Exercise description: Wherever a line in the records below contains "height", copy that line.

Stored records
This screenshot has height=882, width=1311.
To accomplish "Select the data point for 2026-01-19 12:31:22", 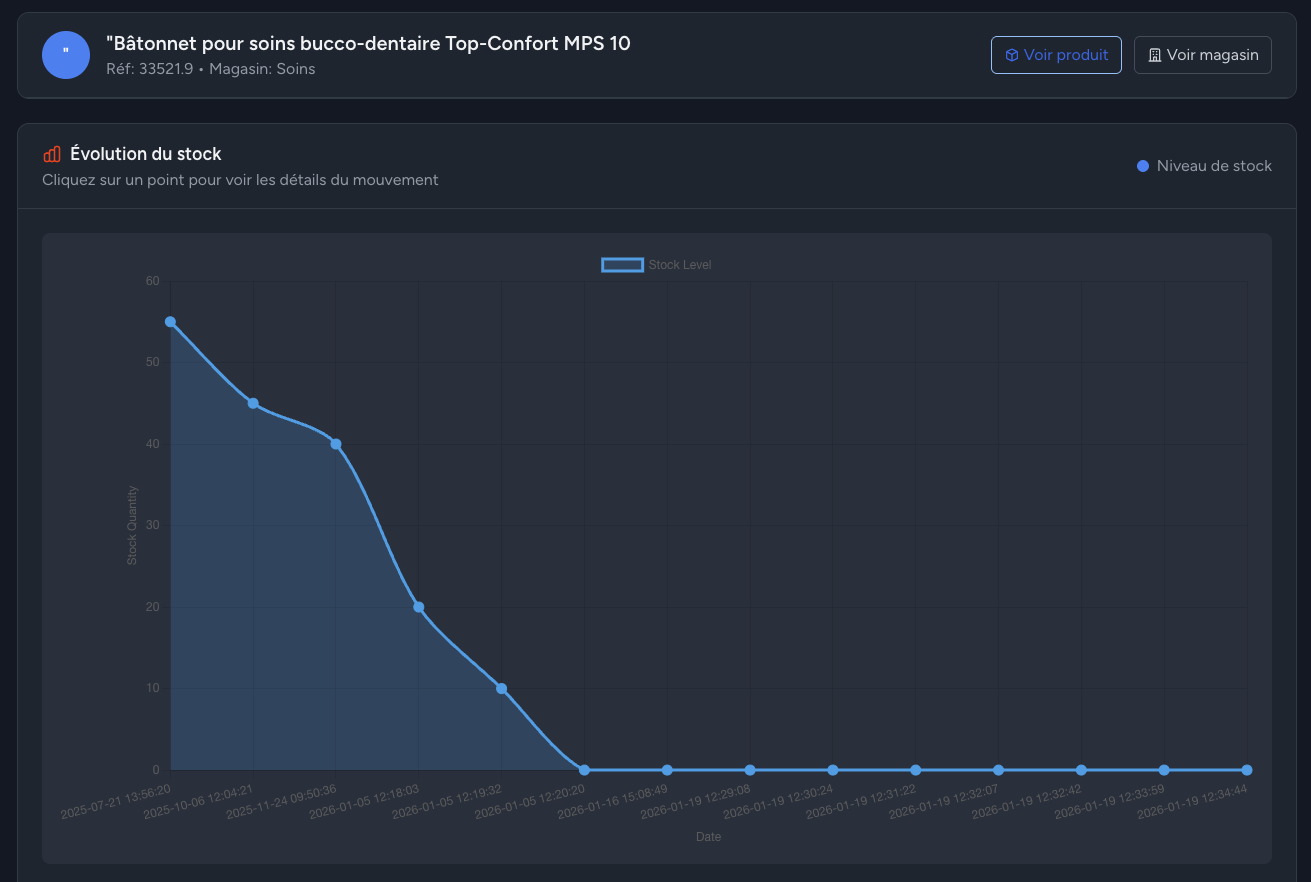I will [915, 770].
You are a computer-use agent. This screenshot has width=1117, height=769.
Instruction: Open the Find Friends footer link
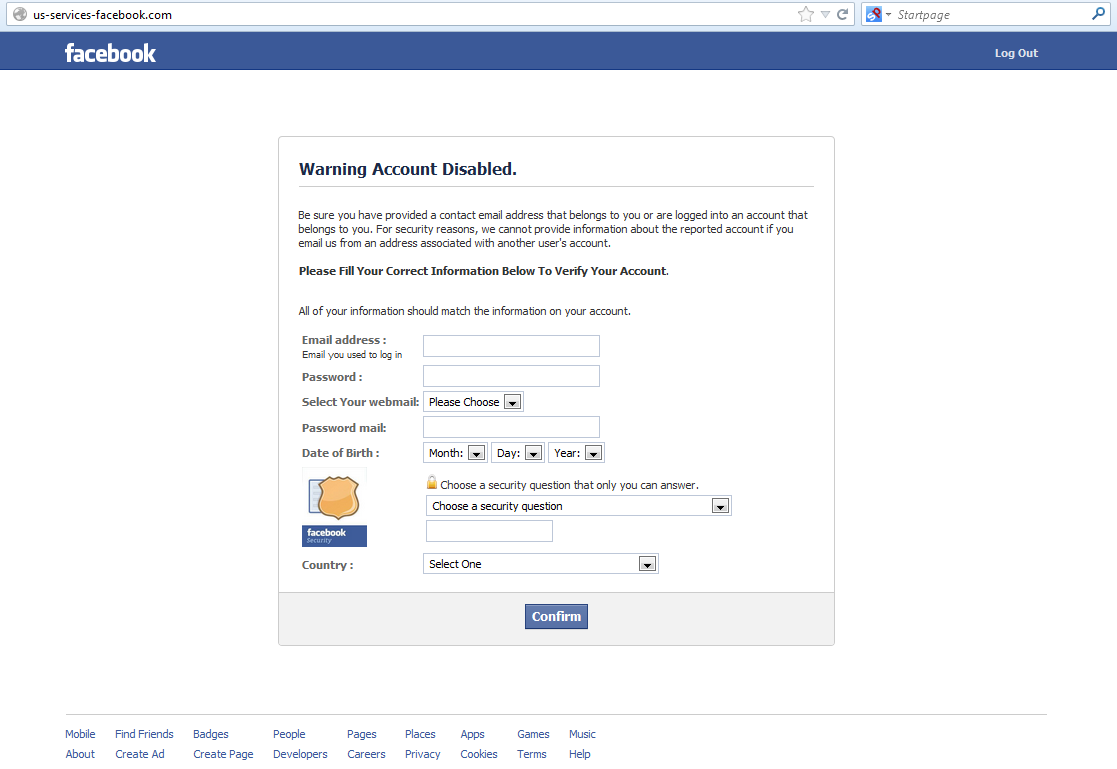point(144,734)
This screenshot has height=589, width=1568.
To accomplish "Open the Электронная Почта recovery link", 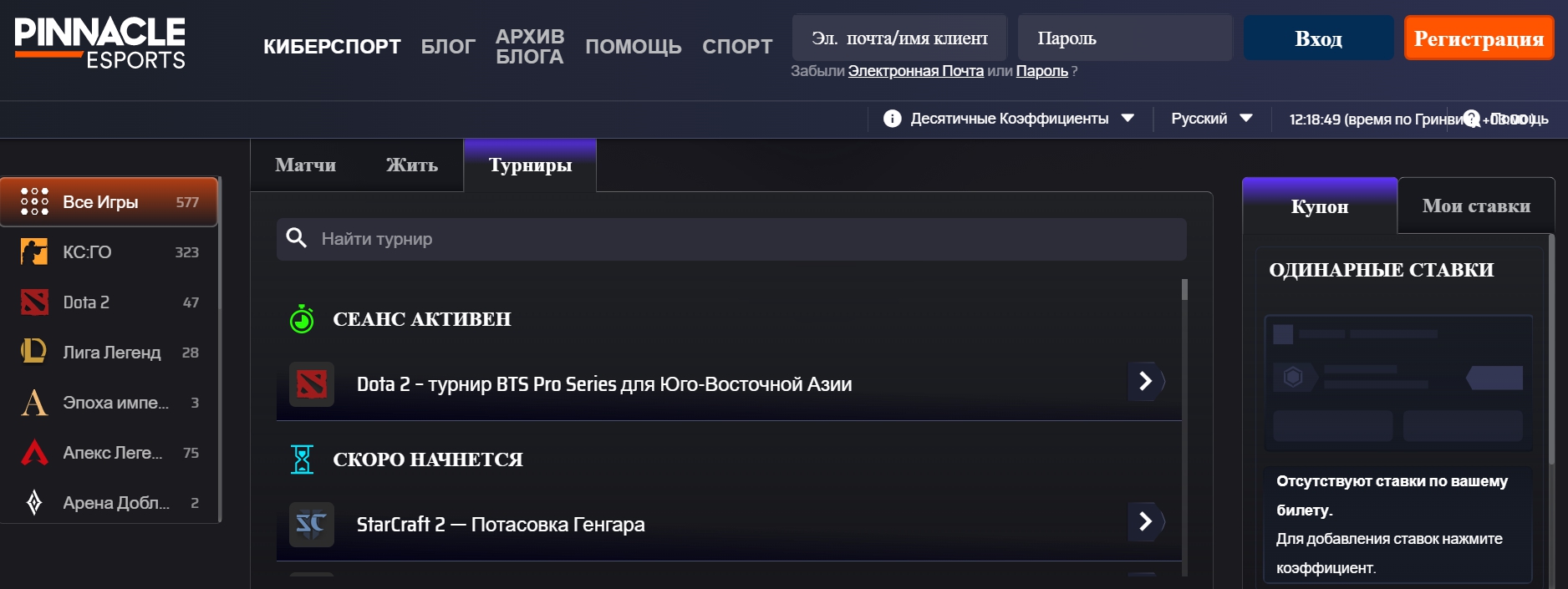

Answer to the exercise:
This screenshot has height=882, width=1311.
You are a computer-use agent. This screenshot has width=1117, height=769.
This screenshot has height=589, width=1568.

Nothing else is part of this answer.